The initial wording was very restrictive, like 5 minute acknowledgement time and 15 minutes at-laptop. 24/7 for 7 days. They tried to have this implemented without any extra remuneration or perks for the on-call engineer.

On top of it possibly being very illegal, it seems very immoral to spring something like that on people that did on agree to it when they took the job.

I fought for it and I got them to change their policy in 2 mostly meaningful ways:

- It's an opt-in method

- On-call engineers get paid extra for just being on-call and get extra time off whenever they need to actually do something.

This makes sure that you only get people actually willing to do it and there is an incentive. I think it's been quite a successful program!

Luckily I didn't need to get them involved, but in the UK there are unions starting to form for tech workers, I suggest you join one like https://prospect.org.uk/tech-workers

3 comments

A company I used to work for asked me to do on-call, it wasn't in my contract, I declined, that was that.

I don't understand what "force" means in this context - the conversation went something like "I have commitments outside of work" and that was that. I mean, there was a back and forth, but yeah, at the end of the day I took the job knowing I'd be available for the hours they wanted when I took the job.

Forced means, they didn't announce it as you could not do it. It's was a "be on-call" or you are out.

In a call I was explicitly told "every company does it like this, if that's not ok you might not be a right fit for this company".

Well, sure.

I don't think anyone is the right fit for any relationship in which one side attempts to change the parameters without consultation.

It just doesn't make any logistical sense. You may as well ask a teenager doing a weekend job to come in on Tuesday. They're at school.

UK employment law doesn't really permit these sorts of shenanigans.

Indeed, which is why I think they ended backing out. But even if it could, there are definitely better ways of handling it. The deal we ended up getting is one that benefits all sides and I wish more companies would adopt.
>In a call I was explicitly told "every company does it like this, if that's not ok you might not be a right fit for this company".

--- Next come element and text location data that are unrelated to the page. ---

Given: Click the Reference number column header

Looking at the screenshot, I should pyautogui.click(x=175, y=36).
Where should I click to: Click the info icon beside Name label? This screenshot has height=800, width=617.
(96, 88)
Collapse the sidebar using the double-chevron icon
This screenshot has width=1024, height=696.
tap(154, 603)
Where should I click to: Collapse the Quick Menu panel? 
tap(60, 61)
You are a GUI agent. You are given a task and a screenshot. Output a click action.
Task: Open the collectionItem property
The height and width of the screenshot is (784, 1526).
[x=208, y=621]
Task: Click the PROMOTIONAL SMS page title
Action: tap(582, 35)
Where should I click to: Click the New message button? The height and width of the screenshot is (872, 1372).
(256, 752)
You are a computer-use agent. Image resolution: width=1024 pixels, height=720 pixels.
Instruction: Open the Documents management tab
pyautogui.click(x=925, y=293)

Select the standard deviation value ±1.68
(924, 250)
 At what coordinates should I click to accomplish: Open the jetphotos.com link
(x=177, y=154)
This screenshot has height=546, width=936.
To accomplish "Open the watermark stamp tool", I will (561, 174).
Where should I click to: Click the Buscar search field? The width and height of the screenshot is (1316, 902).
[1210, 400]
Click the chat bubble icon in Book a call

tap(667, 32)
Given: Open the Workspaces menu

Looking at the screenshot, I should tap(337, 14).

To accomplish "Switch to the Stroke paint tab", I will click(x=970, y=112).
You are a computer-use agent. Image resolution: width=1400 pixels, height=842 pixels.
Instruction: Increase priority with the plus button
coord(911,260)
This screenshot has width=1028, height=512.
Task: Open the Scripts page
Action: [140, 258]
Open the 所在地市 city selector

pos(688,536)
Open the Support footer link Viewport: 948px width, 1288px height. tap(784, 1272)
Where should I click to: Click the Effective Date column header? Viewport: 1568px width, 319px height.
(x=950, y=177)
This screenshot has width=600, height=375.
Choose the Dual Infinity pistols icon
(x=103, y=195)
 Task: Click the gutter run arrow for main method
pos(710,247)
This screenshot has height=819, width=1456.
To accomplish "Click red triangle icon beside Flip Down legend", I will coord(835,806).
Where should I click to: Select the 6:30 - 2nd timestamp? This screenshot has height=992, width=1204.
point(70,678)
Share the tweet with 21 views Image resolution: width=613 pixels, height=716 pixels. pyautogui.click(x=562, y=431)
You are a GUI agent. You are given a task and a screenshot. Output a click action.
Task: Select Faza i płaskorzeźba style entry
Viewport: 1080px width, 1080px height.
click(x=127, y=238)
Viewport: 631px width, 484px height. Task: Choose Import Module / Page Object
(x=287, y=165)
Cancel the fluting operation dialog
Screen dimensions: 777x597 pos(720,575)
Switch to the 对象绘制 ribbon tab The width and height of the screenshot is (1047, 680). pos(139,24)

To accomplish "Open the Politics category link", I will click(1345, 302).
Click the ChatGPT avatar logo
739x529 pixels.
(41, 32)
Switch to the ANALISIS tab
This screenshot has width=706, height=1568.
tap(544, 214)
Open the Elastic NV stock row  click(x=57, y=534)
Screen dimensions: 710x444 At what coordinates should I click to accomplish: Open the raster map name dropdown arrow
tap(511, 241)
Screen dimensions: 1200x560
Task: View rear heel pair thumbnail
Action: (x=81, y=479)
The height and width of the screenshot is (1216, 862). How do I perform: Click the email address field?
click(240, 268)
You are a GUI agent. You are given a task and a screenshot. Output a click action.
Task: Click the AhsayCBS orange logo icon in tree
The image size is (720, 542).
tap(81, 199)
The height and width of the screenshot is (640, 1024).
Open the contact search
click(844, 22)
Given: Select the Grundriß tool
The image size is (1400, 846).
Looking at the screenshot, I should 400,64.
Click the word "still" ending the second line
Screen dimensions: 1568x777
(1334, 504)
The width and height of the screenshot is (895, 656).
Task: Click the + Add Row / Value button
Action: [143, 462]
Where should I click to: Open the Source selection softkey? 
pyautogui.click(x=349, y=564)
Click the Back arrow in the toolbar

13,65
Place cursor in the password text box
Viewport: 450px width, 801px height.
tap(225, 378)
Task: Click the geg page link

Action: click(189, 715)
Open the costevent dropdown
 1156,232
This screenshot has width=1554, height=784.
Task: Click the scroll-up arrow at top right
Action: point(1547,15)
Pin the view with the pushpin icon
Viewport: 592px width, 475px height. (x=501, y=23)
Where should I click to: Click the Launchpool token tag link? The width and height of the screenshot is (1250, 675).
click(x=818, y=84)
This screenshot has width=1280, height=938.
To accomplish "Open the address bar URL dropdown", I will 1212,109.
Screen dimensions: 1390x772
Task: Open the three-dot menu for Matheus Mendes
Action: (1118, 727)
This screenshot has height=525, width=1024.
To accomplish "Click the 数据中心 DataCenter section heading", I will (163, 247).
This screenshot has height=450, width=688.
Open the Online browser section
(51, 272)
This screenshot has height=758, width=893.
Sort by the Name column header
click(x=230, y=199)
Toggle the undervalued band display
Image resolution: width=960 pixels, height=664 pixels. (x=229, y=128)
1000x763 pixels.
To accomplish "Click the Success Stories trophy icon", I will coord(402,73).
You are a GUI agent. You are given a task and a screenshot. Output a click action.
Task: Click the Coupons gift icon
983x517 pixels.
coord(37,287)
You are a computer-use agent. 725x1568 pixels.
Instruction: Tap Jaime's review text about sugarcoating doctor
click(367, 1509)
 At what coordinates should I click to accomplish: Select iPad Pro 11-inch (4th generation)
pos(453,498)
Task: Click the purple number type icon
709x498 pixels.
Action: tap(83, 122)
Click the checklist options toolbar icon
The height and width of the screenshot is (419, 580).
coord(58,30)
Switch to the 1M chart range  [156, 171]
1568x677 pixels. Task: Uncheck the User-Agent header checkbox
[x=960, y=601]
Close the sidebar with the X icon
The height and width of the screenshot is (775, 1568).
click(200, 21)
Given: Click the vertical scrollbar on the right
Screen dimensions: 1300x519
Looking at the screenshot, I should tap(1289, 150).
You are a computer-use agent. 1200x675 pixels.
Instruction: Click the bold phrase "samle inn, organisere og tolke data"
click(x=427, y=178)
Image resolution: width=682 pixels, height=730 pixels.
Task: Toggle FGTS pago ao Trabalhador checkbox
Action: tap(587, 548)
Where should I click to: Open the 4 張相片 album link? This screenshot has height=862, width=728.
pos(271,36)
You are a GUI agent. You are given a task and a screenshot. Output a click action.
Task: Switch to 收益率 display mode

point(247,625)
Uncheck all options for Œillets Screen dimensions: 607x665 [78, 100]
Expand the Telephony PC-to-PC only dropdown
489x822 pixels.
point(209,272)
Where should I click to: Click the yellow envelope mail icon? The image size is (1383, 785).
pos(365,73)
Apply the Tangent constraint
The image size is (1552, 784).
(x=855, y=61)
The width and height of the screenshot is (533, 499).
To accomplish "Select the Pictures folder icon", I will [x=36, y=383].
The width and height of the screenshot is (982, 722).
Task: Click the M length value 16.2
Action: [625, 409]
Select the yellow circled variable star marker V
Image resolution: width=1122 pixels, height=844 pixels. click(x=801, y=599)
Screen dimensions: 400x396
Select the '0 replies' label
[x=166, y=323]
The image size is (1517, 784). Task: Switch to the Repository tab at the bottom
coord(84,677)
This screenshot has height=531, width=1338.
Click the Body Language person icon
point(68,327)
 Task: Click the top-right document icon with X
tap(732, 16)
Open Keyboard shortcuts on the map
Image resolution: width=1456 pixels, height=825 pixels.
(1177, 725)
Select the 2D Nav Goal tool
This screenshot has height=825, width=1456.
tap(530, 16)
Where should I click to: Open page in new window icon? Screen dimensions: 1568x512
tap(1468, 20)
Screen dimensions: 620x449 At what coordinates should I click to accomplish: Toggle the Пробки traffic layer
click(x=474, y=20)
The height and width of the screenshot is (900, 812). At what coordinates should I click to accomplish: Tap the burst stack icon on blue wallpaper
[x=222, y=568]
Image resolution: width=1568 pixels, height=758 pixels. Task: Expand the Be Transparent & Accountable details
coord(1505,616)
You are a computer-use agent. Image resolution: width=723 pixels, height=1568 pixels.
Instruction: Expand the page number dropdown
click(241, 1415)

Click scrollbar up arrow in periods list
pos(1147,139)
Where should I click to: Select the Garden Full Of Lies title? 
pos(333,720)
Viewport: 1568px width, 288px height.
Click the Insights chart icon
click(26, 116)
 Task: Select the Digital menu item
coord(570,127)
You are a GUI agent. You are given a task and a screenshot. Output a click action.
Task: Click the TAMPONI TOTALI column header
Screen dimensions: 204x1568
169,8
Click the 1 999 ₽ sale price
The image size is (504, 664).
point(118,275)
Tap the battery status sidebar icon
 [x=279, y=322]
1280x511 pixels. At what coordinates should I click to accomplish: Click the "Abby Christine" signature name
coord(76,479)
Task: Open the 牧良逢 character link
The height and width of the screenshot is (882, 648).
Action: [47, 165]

In situations like this it's helpful to have a no-management backchannel team chat group set up so you can use it synchronize a series of "nope, not doing that".

I joined Prospect because my company tried to implement an unspoken on-call arrangement, whereby they would try to call me on my mobile 24/7 expecting an immediate response. I asked what the additional renumeration is for that, and they said there isn't any.

Now I'm a Prospect member, and my mobile is always on mute.

why are people so inconsiderate or callous.

it's like as long as its not me, i dont care how much your suffer.

I used to work for an MSP. They billed 2-3x the normal rate for on-call to clients. We, however, were simply paid our hourly rate plus overtime. It created a perverse incentive to have as many on-call events as possible as it was very profitable for the company. They billed minimum time to clients, but we were told we could only bill for the exact minutes spent working.